I'll give you two examples. Yesterday I listened to a presentation by
a mathematician who is working on a very abstract model of knowledge
discovery. She kept saying "god knows" for the set of truths in her
system that are not accessible to humans within their limited
viewpoints. This seems to be an intuitive sense of the word -- some
entity that transcends the reality we can observe.

I hear that expression occasionally, more commonly in the form "God only knows."; but it's used to mean nobody knows or even nobody can possibly know as in "God knows where Jimmy Hoffa is now." And it's also used to mean it's certainly true, as in "God knows it's a long trip to Mars." So "God" is just kind of thrown in for emphasis.


My second example is this song by Nick Cave (who, I assume, is not
secretly following this mailing list):

https://www.youtube.com/watch?v=FG0-cncMpt8

You only need the first sentence. He says he does not believe in an
"interventionist god". What could he mean?

He means a God who answers prayers and performs miracles (i.e. makes physically impossible things happen); in contrast to a deist God who creates the world and lets it run.



I think you have jumped over millenia of human experience to arrive at
industrial age angst.  I wasn't referring to 'miracles' of nature.  Miracles
can only exist in contrast to a mechanistic model of un-miracleous nature.
You can look at existence itself as a miracle.

Or child birth or seeds or volcanoes or artificial mayonnaise.

Or not. I will spare
you the famous Einstein quote.

Nowadays religiously-inclined people point to qualia themselves. "Look
around you, how can you see all this and not believe in god?". I am
not saying that this is a good argument (I don't "believe" in any
god), but I am open to the possibility of transcendence,

But transcendence only exists in contrast to the mundane. That was my point about primitive peoples. For them there was no transcendence because there was no division between the magical and the ordinary; religion, science, magic were all just part of knowledge of the world and how to manipulate it.

and this is
what they are appealing to. They are using god in the sense that you
reject as bait. Once again, this seems intuitive to them.

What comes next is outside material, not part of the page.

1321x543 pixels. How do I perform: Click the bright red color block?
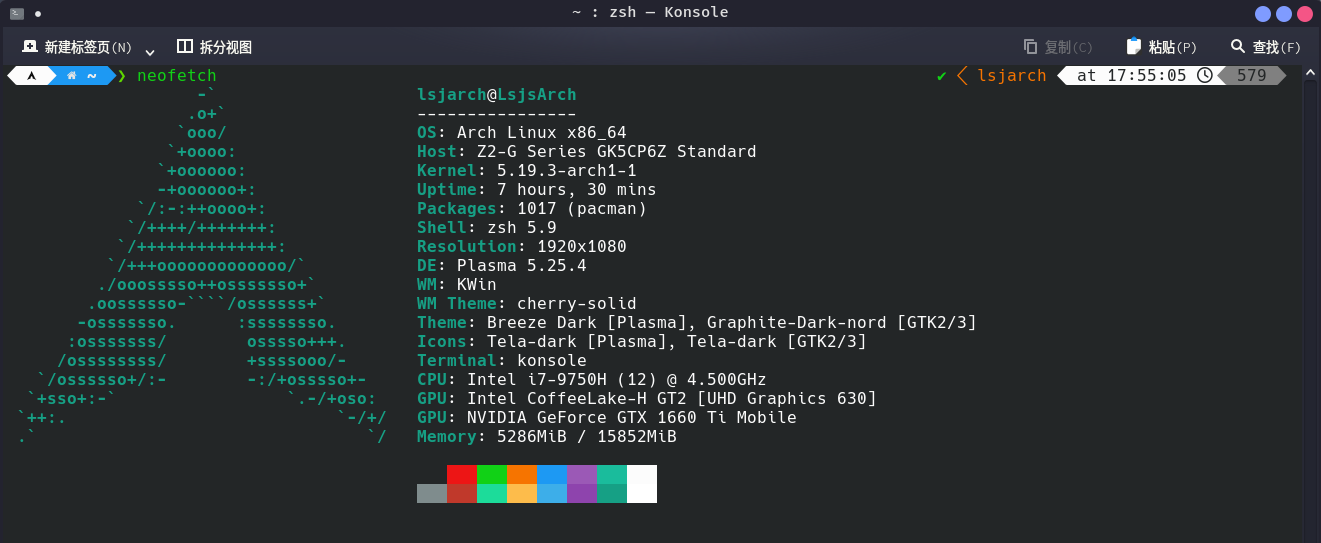click(x=462, y=474)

Fear of hell is an invention of the priesthood.  Primitive religions, and
even Judaism, don't teach punishment in an afterlife.  It seems to have been
invented by Zoroaster; who at least made the punishment limited.
Yes, but fear of hell is just one example. There is also karma, divine
retribution etc. The game theoretical approach of religion seems to
rely on some cognitive features that are universal to humans.

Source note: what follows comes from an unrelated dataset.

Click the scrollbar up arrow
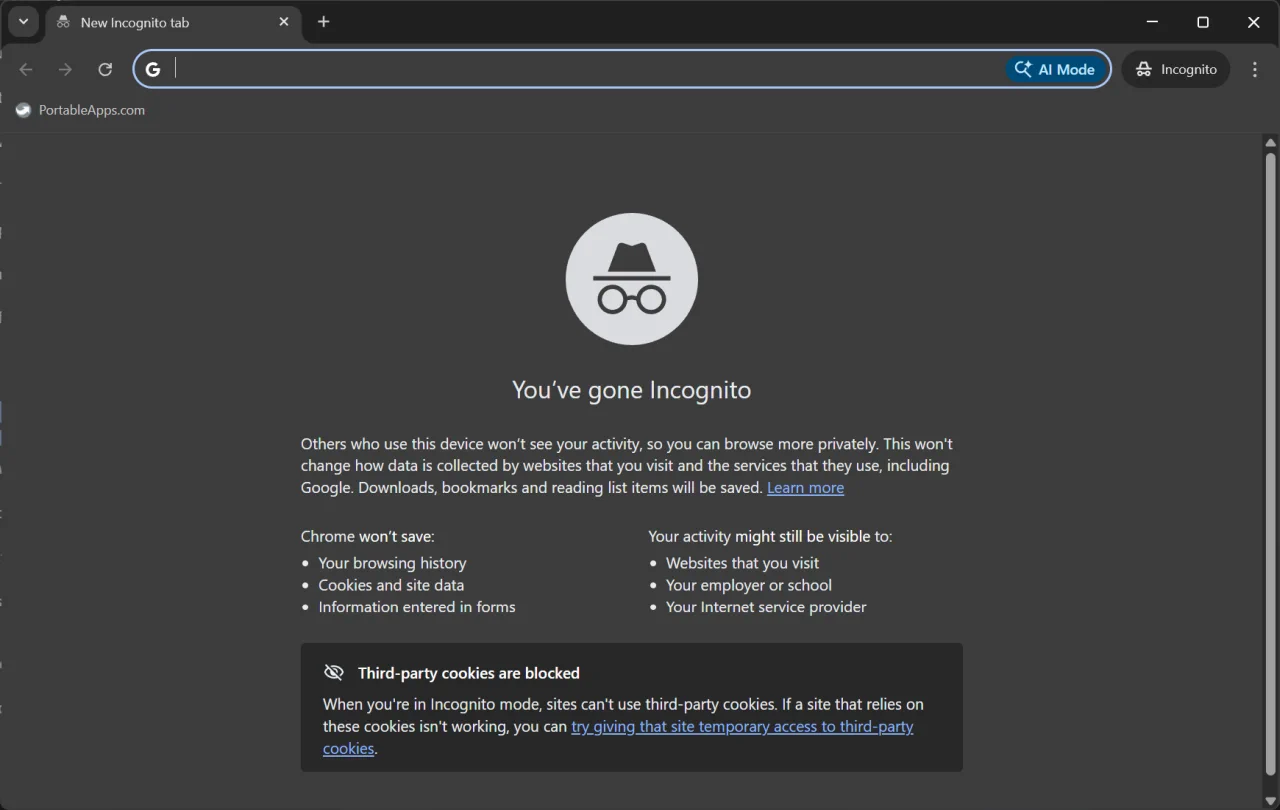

Of course, and one of them is desire for justice. It obviously doesn't obtain here - so there ought to be an afterlife or a reincarnation where the scales of justice balance. And if there ought to be one, let's just all believe there is and maybe that will restrain some of the wickedness.

Animist
religions appears independently all around the globe, and then evolved
into their own branches, but there are universal. It is hard to
believe that evolution does not play a role here.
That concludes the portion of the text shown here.